Action item: The expected output is every entry below, exact in every character.

Exercise data:
________________________________________

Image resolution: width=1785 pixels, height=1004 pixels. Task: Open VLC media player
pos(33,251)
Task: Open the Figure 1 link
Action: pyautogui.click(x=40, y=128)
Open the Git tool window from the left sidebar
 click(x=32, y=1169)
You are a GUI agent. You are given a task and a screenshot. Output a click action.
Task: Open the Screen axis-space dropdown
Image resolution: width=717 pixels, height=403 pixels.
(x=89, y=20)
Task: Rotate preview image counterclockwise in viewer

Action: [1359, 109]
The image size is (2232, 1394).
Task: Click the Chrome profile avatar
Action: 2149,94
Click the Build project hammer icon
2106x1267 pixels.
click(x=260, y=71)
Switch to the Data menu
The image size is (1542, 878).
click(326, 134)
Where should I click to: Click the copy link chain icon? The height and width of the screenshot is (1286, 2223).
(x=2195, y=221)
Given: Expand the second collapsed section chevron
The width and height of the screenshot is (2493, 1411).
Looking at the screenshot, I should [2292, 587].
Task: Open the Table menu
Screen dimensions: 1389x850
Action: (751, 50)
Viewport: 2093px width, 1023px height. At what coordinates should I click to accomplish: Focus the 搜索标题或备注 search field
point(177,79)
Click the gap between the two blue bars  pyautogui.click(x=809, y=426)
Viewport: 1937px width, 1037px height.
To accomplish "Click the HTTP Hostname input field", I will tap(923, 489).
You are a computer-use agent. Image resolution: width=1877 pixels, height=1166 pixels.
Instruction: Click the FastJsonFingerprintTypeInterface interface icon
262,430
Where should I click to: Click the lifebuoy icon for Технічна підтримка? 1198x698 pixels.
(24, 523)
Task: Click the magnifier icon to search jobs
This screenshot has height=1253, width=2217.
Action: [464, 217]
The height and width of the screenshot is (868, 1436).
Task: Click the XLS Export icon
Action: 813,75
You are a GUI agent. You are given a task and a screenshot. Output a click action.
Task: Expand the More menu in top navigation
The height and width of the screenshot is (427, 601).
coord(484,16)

________________________________________

Result:
Image resolution: width=1785 pixels, height=1004 pixels. Task: Open VLC media player
pos(33,251)
Task: Open the Figure 1 link
Action: pyautogui.click(x=40, y=128)
Open the Git tool window from the left sidebar
 click(x=32, y=1169)
You are a GUI agent. You are given a task and a screenshot. Output a click action.
Task: Open the Screen axis-space dropdown
Image resolution: width=717 pixels, height=403 pixels.
(x=89, y=20)
Task: Rotate preview image counterclockwise in viewer

Action: [1359, 109]
The image size is (2232, 1394).
Task: Click the Chrome profile avatar
Action: 2149,94
Click the Build project hammer icon
2106x1267 pixels.
click(x=260, y=71)
Switch to the Data menu
The image size is (1542, 878).
click(326, 134)
Where should I click to: Click the copy link chain icon? The height and width of the screenshot is (1286, 2223).
(x=2195, y=221)
Given: Expand the second collapsed section chevron
The width and height of the screenshot is (2493, 1411).
Looking at the screenshot, I should [2292, 587].
Task: Open the Table menu
Screen dimensions: 1389x850
Action: (751, 50)
Viewport: 2093px width, 1023px height. At what coordinates should I click to accomplish: Focus the 搜索标题或备注 search field
point(177,79)
Click the gap between the two blue bars  pyautogui.click(x=809, y=426)
Viewport: 1937px width, 1037px height.
To accomplish "Click the HTTP Hostname input field", I will tap(923, 489).
You are a computer-use agent. Image resolution: width=1877 pixels, height=1166 pixels.
Instruction: Click the FastJsonFingerprintTypeInterface interface icon
262,430
Where should I click to: Click the lifebuoy icon for Технічна підтримка? 1198x698 pixels.
(24, 523)
Task: Click the magnifier icon to search jobs
This screenshot has height=1253, width=2217.
Action: [464, 217]
The height and width of the screenshot is (868, 1436).
Task: Click the XLS Export icon
Action: 813,75
You are a GUI agent. You are given a task and a screenshot. Output a click action.
Task: Expand the More menu in top navigation
The height and width of the screenshot is (427, 601).
coord(484,16)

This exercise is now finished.